Reward Shaping Pitfalls

Reward hacking — if the agent finds a loophole that maximizes reward without solving the task, the reward function is underspecified. Common signs: reward goes up but task metric (e.g., actual inventory service level) doesn't.

Sparse vs dense: sparse rewards (only terminal) are harder to learn but less likely to be gamed. Dense rewards speed up learning but require careful design. Potential-based shaping F(s,s') = γΦ(s') - Φ(s) is theoretically safe — it cannot change the optimal policy.

# Potential-based shaping example
def _reward(self, ...):
    base_reward = ...
    phi_current = -abs(self.stock - self.target_stock)
    phi_prev = -abs(self.prev_stock - self.target_stock)
    shaping = 0.99 * phi_current - phi_prev
    return base_reward + 0.1 * shaping

Curriculum Learning

Start with easy variants and increase difficulty only when the agent succeeds:

class CurriculumCallback(BaseCallback):
    def __init__(self, env, thresholds):
        super().__init__()
        self.env = env
        self.thresholds = thresholds  # [(min_reward, new_difficulty), ...]
        self.level = 0

    def _on_step(self):
        mean_reward = np.mean([ep["r"] for ep in self.model.ep_info_buffer])
        if (self.level < len(self.thresholds) and
                mean_reward > self.thresholds[self.level][0]):
            self.level += 1
            self.env.env_method("set_difficulty", self.thresholds[self.level - 1][1])
        return True

Hyperparameter Tuning with Optuna

import optuna

def objective(trial):
    lr = trial.suggest_float("lr", 1e-5, 1e-3, log=True)
    n_steps = trial.suggest_categorical("n_steps", [512, 1024, 2048])
    gamma = trial.suggest_float("gamma", 0.95, 0.9999)

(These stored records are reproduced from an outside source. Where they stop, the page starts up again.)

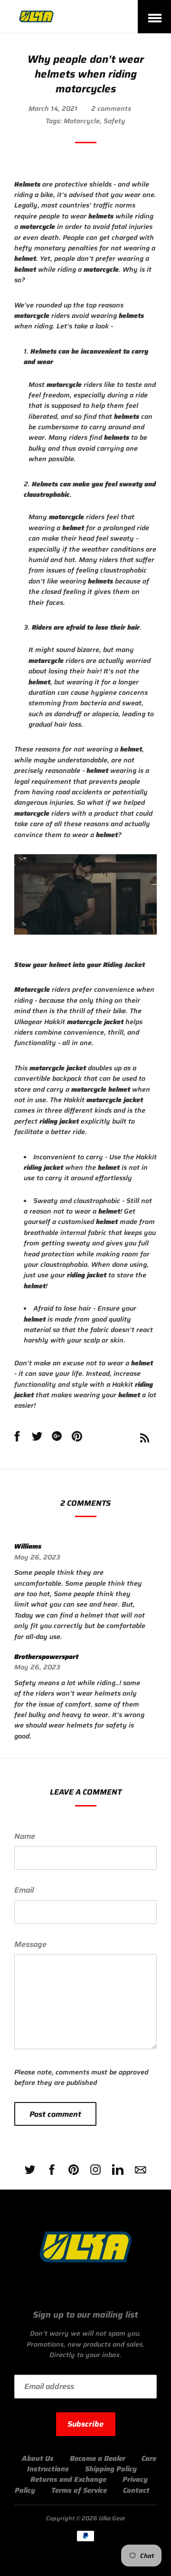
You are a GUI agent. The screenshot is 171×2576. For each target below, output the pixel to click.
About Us (38, 2458)
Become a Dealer (97, 2458)
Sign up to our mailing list (85, 2315)
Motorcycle (82, 121)
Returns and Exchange (68, 2479)
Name (24, 1836)
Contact (136, 2490)
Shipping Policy (111, 2469)
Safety (114, 121)
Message (30, 1944)
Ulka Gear (112, 2518)
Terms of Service (79, 2490)
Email (24, 1890)
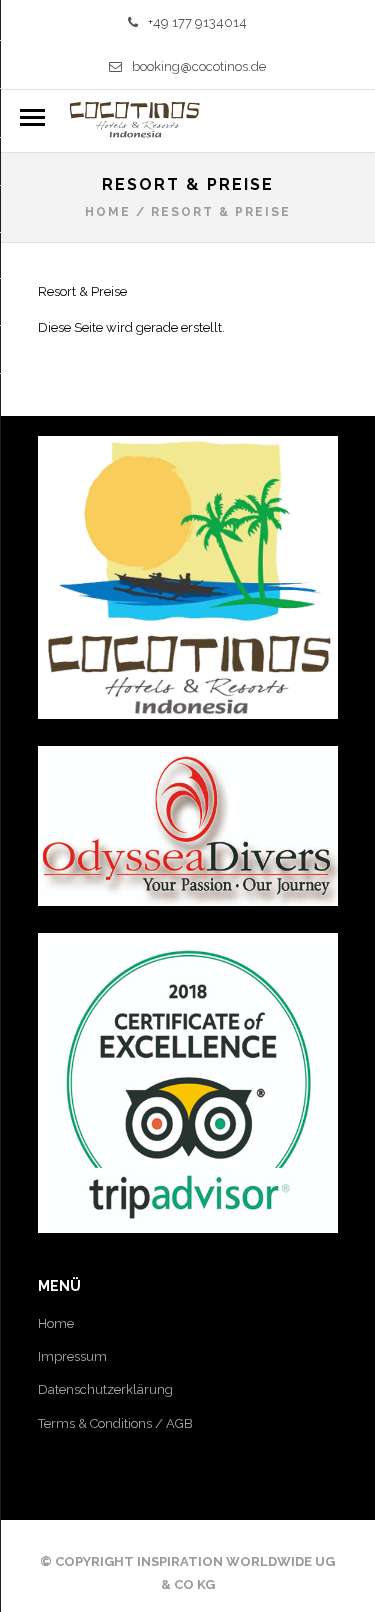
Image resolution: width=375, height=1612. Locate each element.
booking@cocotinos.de (199, 66)
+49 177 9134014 (197, 22)
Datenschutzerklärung (105, 1389)
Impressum (72, 1356)
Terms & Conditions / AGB (115, 1423)
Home (108, 212)
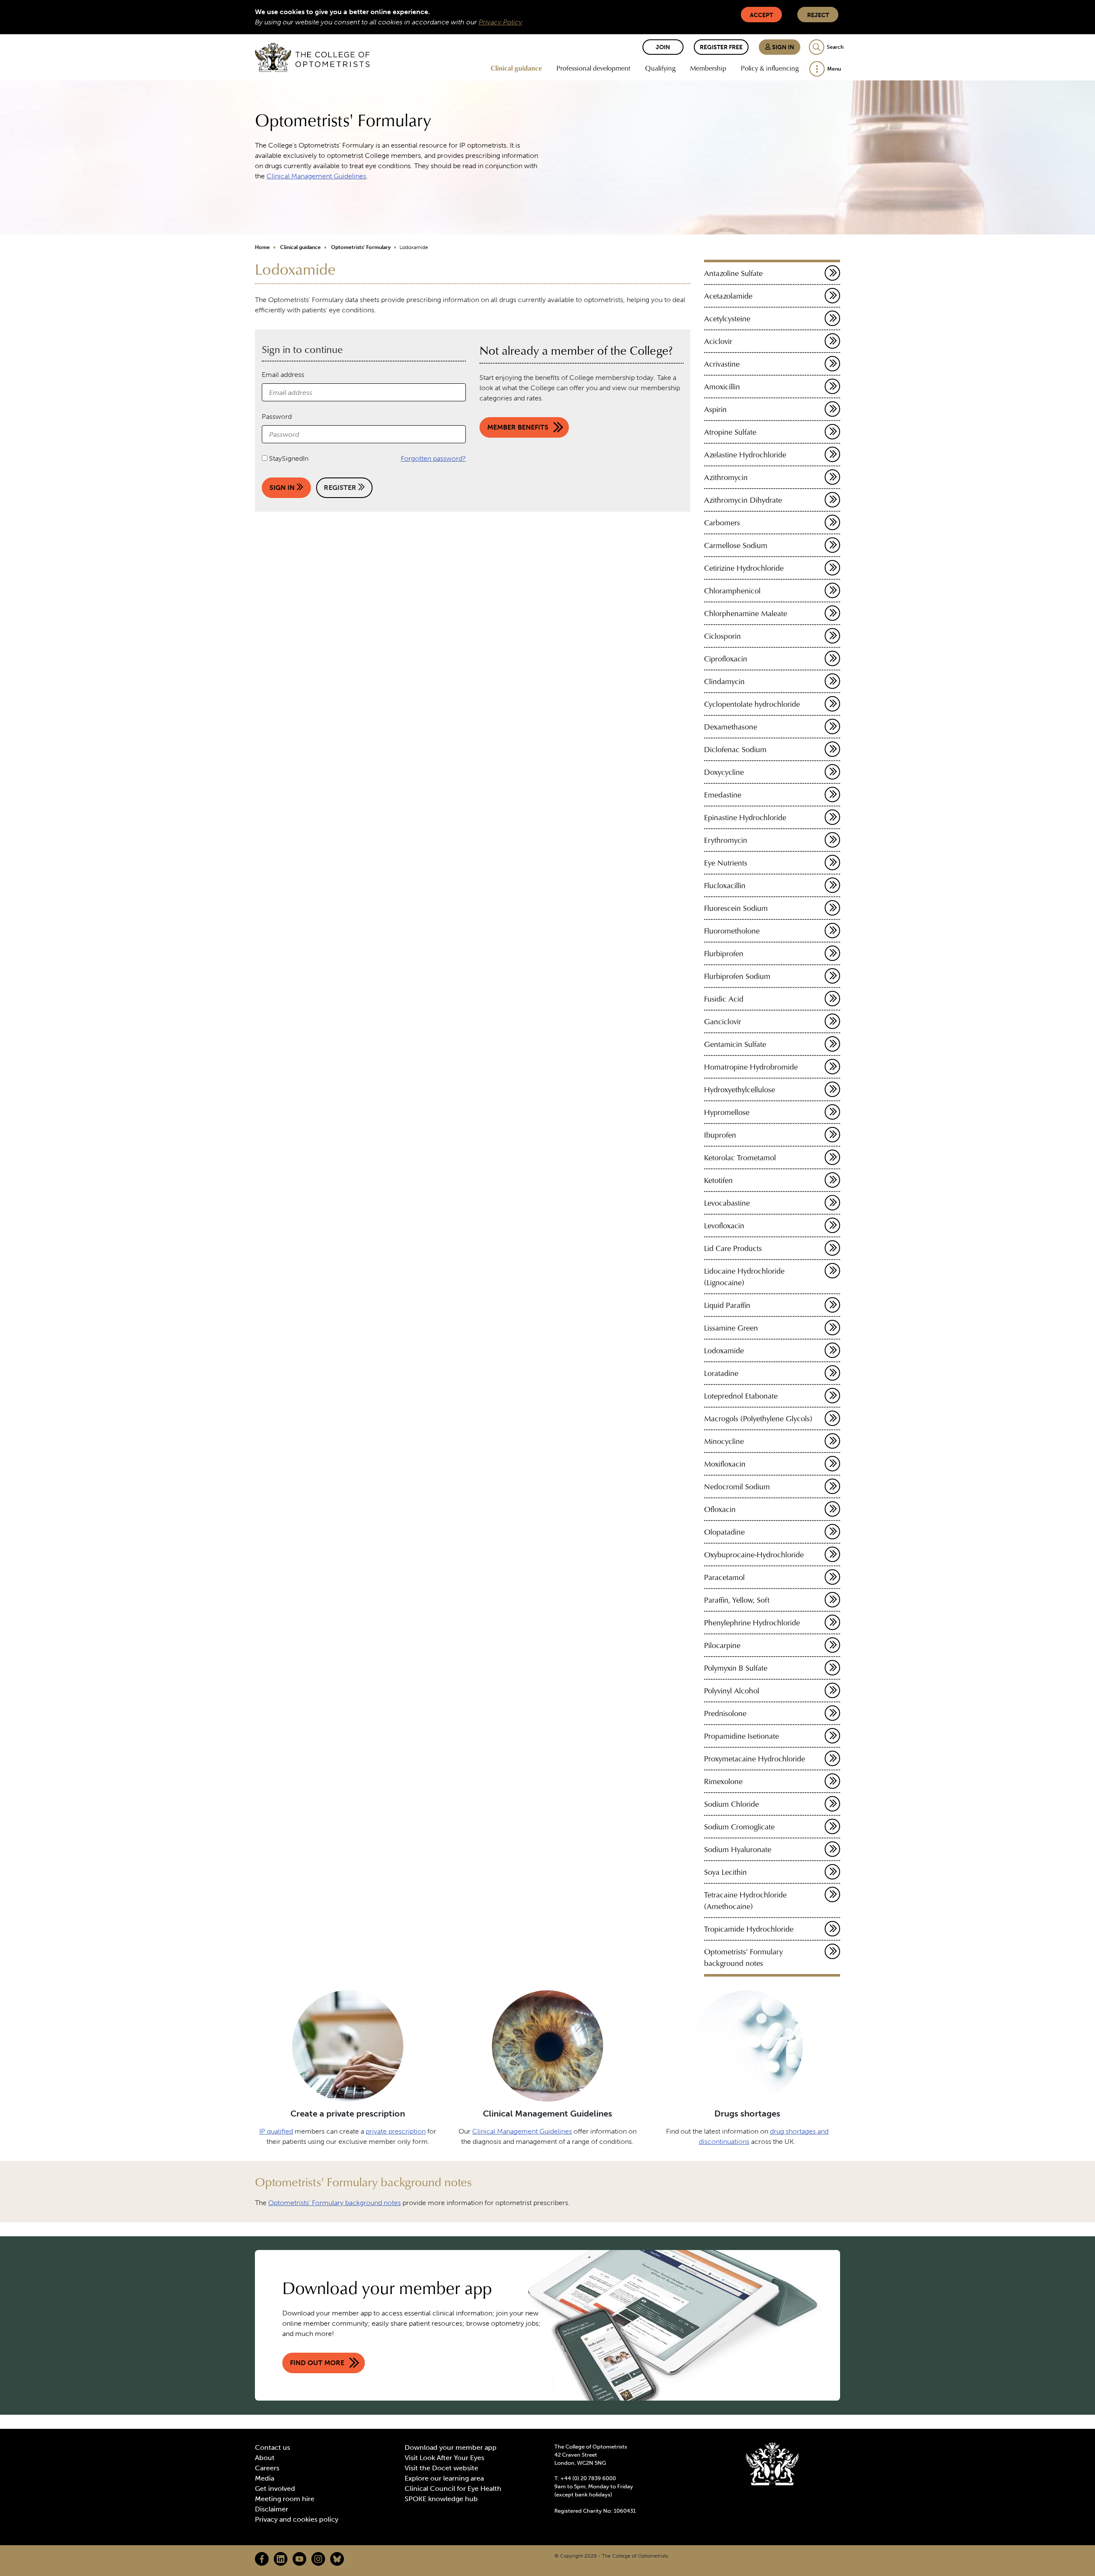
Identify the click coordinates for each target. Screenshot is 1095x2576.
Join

    model = PPO("MlpPolicy", train_env, learning_rate=lr,
                n_steps=n_steps, gamma=gamma, verbose=0)
    model.learn(500_000)
    mean_reward, _ = evaluate_policy(model, eval_env, n_eval_episodes=20)
    return mean_reward

study = optuna.create_study(direction="maximize")
study.optimize(objective, n_trials=50, n_jobs=4)

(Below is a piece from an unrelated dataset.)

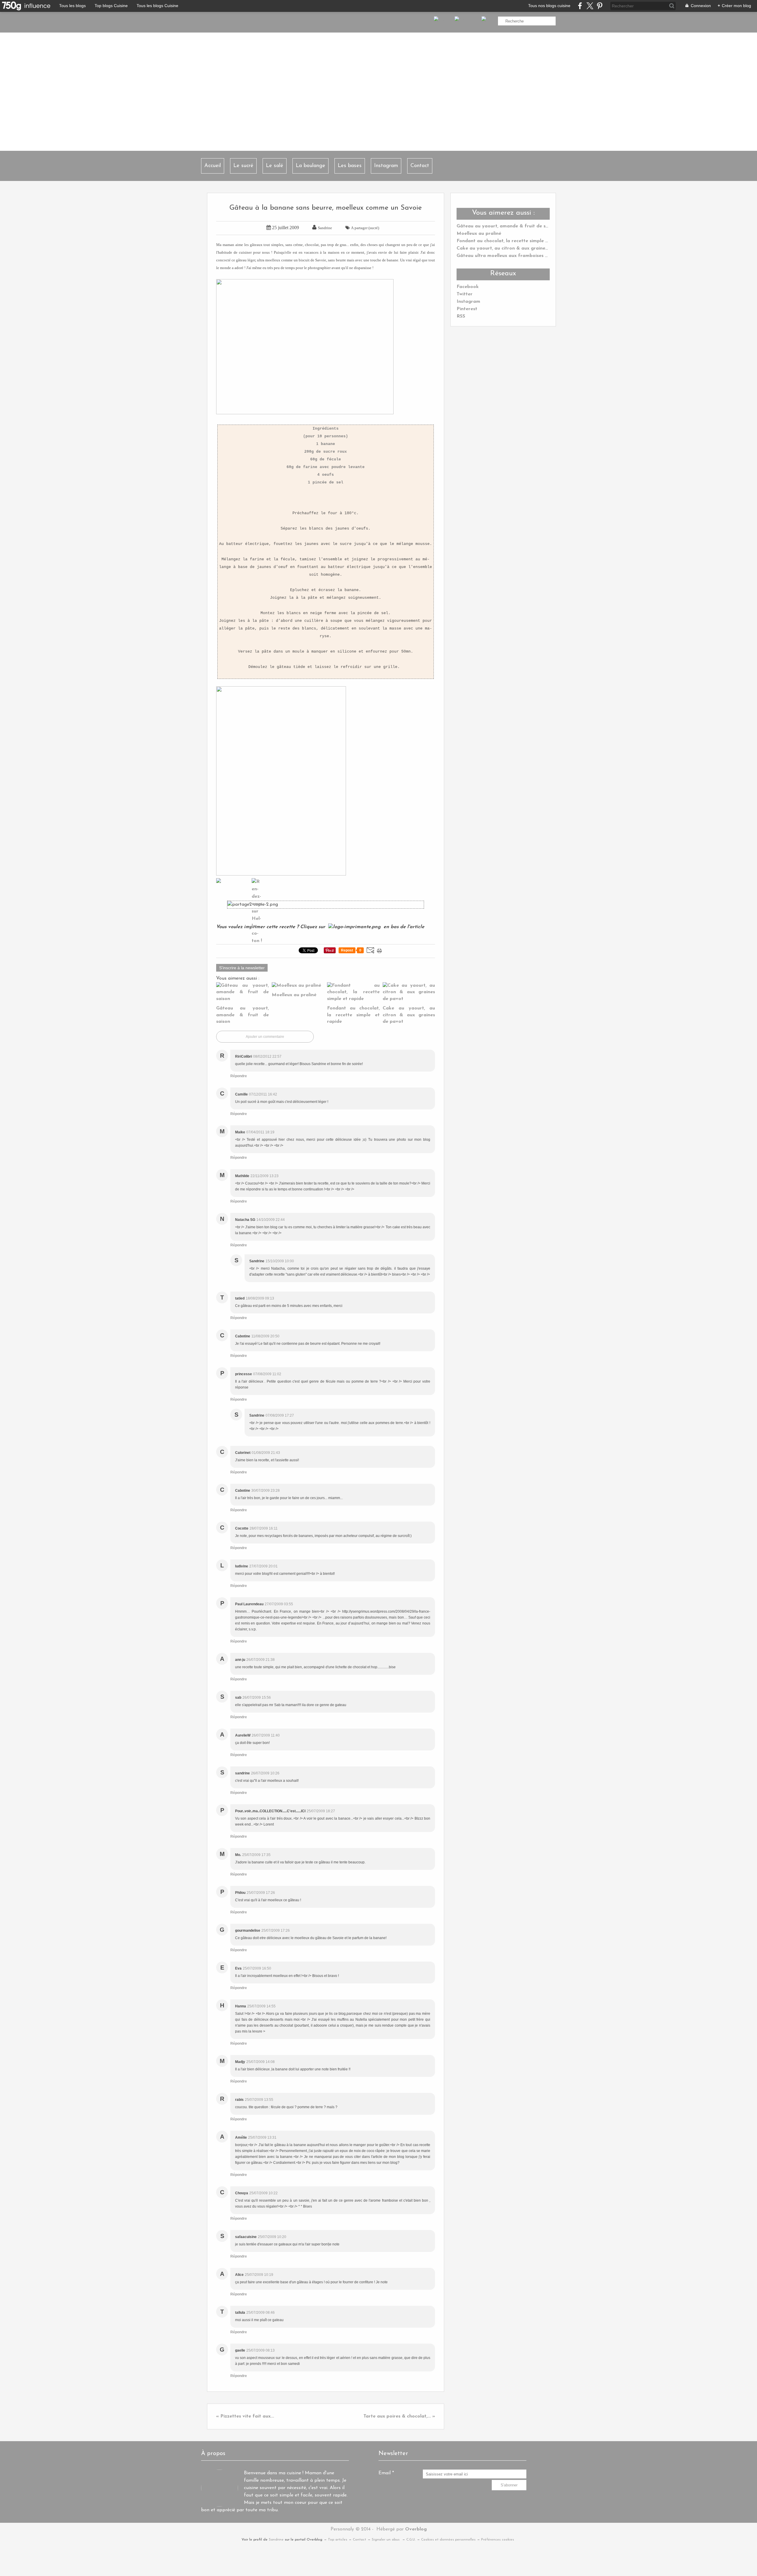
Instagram (386, 166)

ONNX Export for Production Inference

import torch

obs = torch.zeros(1, *env.observation_space.shape)
torch.onnx.export(
    model.policy,
    obs,
    "policy.onnx",
    input_names=["obs"],
    output_names=["action"],
    dynamic_axes={"obs": {0: "batch"}},
    opset_version=17,
)

# Inference
import onnxruntime as ort
session = ort.InferenceSession("policy.onnx")
action = session.run(["action"], {"obs": obs_array})[0]

Domain Randomization for Sim-to-Real

Randomize physics, sensor noise, and appearance parameters each episode reset so the policy learns to handle the full distribution, not a single simulation configuration:

def reset(self, seed=None, options=None):
    super().reset(seed=seed)
    # Randomize physics parameters
    self.mass = self.np_random.uniform(0.8, 1.2) * self.base_mass
    self.friction = self.np_random.uniform(0.5, 1.5) * self.base_friction
    # Randomize sensor noise level
    self.obs_noise_std = self.np_random.uniform(0.0, 0.02)
    ...

Example

Train a PPO agent on a custom inventory management Gymnasium environment using curriculum learning that gradually increases demand variance, evaluate with EvalCallback every 10,000 steps, tune lr and n_steps with Optuna over 50 trials, then export the best checkpoint to ONNX for production inference via FastAPI.

Training command:

python train.py --total-timesteps 2000000 --n-envs 8 --tensorboard-log ./tb_logs

Production inference endpoint loads policy.onnx at startup and returns discrete order actions in under 5ms p99.